* AUSZUFÜHRENDE AUFGABEN
(1) An welchem Tag hat der Nationalrat laut dem Textauszug die Novelle zum UStG endgültig beschlossen?
(2) Zitiere aus dem Textauszug wörtlich den Teil, der mit den Worten „Am 3. Dezember“ beginnt und mit den Worten „Erwartungen nicht ausgedehnt.“ endet.

* TEXTAUSZUG
———
Am 3. Dezember 2003 hat der Nationalrat nunmehr endgültig die Novelle zum UStG beschlossen und es kam für den Unternehmer als Bauherren besser als erwartet:
- Der Nutzungseigenverbrauch von Liegenschaften ist entsprechend der Ansicht des EuGH in Zukunft steuerpflichtig (mit dem Normalsteuersatz),
- die Entnahme von Liegenschaften ist weiterhin unecht steuerbefreit und
- der Vorsteuerberichtigungszeitraum wurde entgegen den Erwartungen nicht ausgedehnt.
Als unmittelbare Folge können die im Rahmen der Errichtung bzw. Anschaffung eines auch nur zum Teil unternehmerisch genutzten Gebäudes in Rechnung gestellten Umsatzsteuerbeträge zur Gänze als Vorsteuer abgezogen werden. In weiterer Folge hat der Unternehmer die private Verwendung im Ausmaß der jeweiligen Nutzung als Eigenverbrauch zu besteuern. Nach derzeit geltender Rechtslage kann die Liegenschaft nach 10 Jahren ohne Vorsteuerkürzung entnommen und in das Privatvermögen übergeführt werden.
———
* BEREITGESTELLTES MATERIAL
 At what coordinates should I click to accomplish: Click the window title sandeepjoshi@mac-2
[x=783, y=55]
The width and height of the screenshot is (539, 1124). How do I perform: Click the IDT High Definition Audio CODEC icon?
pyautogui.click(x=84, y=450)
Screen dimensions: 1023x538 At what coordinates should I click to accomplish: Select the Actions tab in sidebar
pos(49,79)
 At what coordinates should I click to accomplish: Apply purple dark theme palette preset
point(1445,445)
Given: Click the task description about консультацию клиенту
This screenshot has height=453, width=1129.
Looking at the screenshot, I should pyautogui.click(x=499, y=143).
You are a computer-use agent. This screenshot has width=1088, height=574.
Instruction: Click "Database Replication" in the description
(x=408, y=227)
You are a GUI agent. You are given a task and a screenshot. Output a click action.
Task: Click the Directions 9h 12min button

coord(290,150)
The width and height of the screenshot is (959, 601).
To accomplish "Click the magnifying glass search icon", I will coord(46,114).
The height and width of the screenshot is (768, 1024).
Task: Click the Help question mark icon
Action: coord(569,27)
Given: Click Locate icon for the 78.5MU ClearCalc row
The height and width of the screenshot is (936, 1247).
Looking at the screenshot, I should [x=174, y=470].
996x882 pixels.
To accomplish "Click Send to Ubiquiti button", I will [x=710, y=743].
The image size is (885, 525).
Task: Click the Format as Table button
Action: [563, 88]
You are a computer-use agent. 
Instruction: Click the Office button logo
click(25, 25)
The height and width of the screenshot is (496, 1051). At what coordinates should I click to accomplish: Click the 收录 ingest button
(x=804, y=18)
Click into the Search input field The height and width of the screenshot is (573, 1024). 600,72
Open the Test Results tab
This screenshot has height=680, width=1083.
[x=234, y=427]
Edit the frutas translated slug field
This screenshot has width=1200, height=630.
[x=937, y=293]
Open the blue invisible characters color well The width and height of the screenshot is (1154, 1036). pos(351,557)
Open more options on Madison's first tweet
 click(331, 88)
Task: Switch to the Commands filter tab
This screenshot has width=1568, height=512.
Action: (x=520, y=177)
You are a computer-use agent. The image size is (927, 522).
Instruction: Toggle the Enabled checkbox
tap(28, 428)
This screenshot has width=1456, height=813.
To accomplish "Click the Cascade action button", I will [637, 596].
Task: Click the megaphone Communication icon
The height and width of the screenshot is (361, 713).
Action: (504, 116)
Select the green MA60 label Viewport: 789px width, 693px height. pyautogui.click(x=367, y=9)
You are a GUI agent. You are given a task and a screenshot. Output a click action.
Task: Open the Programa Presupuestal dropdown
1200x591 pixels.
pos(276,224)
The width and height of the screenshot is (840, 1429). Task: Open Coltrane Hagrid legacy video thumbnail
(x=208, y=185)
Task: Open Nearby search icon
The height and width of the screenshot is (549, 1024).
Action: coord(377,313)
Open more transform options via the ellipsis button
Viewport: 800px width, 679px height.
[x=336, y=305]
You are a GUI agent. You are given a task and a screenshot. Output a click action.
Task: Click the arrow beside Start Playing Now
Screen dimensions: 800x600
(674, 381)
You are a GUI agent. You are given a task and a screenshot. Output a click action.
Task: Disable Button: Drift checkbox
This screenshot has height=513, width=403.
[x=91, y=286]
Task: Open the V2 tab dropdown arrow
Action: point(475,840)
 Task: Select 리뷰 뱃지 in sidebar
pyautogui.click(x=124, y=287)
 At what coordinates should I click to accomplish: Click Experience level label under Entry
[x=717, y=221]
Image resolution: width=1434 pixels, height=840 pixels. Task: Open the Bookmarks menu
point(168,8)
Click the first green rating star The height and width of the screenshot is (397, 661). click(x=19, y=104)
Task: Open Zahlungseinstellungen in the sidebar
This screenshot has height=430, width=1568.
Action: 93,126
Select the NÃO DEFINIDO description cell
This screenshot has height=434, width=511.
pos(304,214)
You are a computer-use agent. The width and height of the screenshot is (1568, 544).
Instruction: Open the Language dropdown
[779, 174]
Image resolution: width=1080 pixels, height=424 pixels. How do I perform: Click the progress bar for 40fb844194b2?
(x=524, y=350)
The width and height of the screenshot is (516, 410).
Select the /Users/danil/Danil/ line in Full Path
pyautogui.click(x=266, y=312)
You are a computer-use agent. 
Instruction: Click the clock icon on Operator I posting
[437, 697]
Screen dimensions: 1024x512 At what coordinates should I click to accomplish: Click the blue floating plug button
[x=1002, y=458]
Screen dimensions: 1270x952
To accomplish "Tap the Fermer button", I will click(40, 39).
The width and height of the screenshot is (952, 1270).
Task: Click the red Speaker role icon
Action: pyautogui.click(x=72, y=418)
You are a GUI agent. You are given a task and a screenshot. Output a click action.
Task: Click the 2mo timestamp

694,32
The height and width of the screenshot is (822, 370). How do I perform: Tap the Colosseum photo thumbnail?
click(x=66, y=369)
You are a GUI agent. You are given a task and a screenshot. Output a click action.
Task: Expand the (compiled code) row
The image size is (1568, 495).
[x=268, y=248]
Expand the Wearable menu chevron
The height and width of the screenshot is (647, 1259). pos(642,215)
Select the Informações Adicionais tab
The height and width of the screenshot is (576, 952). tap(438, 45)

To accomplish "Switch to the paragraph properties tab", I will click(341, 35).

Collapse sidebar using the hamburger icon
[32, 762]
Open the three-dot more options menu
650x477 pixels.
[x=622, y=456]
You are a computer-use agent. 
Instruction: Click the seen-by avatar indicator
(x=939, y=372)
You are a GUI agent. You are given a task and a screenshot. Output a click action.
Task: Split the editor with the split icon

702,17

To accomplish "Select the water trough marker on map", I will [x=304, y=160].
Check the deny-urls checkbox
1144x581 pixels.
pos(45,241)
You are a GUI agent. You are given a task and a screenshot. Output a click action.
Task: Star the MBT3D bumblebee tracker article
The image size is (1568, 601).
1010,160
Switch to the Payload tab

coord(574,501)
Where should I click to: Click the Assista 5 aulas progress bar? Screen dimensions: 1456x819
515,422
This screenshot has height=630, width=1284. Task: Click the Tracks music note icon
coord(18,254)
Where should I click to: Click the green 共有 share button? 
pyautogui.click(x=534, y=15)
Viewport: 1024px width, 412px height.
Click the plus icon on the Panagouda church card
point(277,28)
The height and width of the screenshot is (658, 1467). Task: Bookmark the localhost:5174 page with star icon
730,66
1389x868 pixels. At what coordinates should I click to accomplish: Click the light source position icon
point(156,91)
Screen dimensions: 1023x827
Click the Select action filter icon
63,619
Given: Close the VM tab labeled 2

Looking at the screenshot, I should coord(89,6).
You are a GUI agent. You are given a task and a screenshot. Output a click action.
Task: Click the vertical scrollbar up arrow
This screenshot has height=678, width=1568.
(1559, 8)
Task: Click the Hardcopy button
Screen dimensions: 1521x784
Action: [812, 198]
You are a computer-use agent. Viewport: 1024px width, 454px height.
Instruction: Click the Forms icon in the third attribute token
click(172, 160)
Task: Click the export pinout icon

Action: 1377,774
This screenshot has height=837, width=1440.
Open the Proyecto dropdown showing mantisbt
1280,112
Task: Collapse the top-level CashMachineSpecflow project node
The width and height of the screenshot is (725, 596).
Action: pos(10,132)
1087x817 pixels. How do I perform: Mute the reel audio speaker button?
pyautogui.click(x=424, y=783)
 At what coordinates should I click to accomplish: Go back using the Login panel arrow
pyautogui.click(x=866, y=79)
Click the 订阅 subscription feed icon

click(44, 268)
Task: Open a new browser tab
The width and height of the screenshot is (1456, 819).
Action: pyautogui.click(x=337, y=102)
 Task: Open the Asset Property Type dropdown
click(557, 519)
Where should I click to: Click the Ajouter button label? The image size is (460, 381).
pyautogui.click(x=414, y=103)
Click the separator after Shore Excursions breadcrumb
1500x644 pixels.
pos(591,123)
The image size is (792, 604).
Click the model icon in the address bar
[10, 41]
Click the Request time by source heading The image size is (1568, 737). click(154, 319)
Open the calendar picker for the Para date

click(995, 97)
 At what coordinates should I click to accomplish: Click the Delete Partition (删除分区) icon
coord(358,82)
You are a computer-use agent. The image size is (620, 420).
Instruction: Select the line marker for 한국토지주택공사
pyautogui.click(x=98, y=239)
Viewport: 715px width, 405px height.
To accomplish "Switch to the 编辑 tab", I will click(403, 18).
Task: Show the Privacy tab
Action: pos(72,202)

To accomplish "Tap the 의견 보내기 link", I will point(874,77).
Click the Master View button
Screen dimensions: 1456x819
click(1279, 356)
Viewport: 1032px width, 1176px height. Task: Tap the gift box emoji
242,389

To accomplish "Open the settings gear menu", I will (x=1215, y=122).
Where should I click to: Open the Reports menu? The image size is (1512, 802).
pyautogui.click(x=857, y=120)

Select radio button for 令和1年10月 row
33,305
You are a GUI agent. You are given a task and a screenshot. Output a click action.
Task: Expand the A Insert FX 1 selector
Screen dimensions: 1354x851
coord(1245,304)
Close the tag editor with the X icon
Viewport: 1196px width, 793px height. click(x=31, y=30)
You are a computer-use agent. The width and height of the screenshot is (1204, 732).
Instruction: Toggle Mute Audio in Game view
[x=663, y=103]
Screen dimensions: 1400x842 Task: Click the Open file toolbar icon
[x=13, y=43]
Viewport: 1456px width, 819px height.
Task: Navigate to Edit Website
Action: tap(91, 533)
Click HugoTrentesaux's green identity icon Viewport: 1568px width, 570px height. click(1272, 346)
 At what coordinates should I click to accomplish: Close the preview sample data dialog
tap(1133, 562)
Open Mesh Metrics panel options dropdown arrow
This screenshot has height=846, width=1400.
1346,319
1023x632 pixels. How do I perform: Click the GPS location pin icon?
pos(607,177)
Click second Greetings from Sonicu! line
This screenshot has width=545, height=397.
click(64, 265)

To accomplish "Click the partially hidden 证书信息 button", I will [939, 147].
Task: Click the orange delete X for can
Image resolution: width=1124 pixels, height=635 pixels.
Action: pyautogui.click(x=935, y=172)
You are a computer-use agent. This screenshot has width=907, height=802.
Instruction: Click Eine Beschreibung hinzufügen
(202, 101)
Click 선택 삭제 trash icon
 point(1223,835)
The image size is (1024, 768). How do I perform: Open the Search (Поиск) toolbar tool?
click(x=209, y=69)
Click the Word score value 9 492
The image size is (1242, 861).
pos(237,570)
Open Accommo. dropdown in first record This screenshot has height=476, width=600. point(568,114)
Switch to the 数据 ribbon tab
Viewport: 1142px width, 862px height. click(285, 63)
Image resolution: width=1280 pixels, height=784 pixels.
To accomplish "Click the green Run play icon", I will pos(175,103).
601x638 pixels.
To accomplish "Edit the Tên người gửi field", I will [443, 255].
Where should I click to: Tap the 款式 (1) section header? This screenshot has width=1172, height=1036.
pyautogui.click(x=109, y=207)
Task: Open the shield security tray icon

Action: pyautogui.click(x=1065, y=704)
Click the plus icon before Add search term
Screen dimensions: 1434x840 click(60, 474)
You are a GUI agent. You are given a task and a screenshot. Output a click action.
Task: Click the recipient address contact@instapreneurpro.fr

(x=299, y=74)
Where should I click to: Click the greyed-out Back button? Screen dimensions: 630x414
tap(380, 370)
———
* ERGEBNISSE DER ÜBUNG
(1) Am 3. Dezember 2003.

(2)
Am 3. Dezember 2003 hat der Nationalrat nunmehr endgültig die Novelle zum UStG beschlossen und es kam für den Unternehmer als Bauherren besser als erwartet:
- Der Nutzungseigenverbrauch von Liegenschaften ist entsprechend der Ansicht des EuGH in Zukunft steuerpflichtig (mit dem Normalsteuersatz),
- die Entnahme von Liegenschaften ist weiterhin unecht steuerbefreit und
- der Vorsteuerberichtigungszeitraum wurde entgegen den Erwartungen nicht ausgedehnt.